◆ What you are asked to do ◆
Copy the rows below verbatim, starting with the first row and ending with the line containing "point(111,236)", both ends included.

◆ Listed records ◆

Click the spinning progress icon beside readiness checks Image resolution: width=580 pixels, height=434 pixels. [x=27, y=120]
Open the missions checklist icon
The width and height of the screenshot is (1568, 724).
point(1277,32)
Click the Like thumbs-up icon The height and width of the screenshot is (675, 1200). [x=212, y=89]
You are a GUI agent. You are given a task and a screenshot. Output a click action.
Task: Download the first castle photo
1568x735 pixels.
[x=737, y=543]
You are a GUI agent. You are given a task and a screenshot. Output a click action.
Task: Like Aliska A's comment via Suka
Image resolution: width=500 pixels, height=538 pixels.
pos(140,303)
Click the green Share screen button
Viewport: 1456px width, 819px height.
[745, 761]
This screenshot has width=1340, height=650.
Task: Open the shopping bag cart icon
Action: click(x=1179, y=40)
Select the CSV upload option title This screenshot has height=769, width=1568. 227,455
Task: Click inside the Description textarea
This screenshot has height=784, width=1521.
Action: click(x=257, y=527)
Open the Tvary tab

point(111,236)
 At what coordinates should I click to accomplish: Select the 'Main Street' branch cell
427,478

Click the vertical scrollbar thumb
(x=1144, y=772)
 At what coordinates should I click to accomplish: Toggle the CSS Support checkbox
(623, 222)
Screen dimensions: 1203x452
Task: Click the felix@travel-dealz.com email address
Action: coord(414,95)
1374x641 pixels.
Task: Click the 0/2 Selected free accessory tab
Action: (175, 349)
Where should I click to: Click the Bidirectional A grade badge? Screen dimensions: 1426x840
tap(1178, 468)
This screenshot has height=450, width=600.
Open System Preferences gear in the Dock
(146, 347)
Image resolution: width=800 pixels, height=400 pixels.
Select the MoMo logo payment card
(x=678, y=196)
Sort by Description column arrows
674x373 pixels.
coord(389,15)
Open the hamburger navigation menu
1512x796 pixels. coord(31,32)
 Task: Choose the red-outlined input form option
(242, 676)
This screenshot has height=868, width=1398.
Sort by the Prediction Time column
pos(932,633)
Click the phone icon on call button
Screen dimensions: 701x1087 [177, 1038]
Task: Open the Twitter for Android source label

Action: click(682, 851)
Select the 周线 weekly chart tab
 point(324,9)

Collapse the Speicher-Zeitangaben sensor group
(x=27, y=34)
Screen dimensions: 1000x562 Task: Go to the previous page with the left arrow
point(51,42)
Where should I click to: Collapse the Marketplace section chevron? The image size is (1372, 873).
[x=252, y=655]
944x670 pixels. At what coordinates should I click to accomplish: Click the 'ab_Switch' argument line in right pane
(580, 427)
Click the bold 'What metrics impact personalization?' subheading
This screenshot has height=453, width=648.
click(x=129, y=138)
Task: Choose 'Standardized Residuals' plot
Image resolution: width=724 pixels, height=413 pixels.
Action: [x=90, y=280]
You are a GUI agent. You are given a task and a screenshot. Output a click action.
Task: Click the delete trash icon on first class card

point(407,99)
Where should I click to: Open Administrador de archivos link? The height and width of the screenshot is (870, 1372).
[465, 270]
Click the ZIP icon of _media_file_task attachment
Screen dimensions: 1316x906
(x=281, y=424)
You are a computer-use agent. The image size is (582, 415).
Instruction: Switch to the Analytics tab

◆ Response ◆
Click the spinning progress icon beside readiness checks Image resolution: width=580 pixels, height=434 pixels. [x=27, y=120]
Open the missions checklist icon
The width and height of the screenshot is (1568, 724).
point(1277,32)
Click the Like thumbs-up icon The height and width of the screenshot is (675, 1200). [x=212, y=89]
You are a GUI agent. You are given a task and a screenshot. Output a click action.
Task: Download the first castle photo
1568x735 pixels.
[x=737, y=543]
You are a GUI agent. You are given a task and a screenshot. Output a click action.
Task: Like Aliska A's comment via Suka
Image resolution: width=500 pixels, height=538 pixels.
pos(140,303)
Click the green Share screen button
Viewport: 1456px width, 819px height.
[745, 761]
This screenshot has width=1340, height=650.
Task: Open the shopping bag cart icon
Action: click(x=1179, y=40)
Select the CSV upload option title This screenshot has height=769, width=1568. 227,455
Task: Click inside the Description textarea
This screenshot has height=784, width=1521.
Action: click(x=257, y=527)
Open the Tvary tab

point(111,236)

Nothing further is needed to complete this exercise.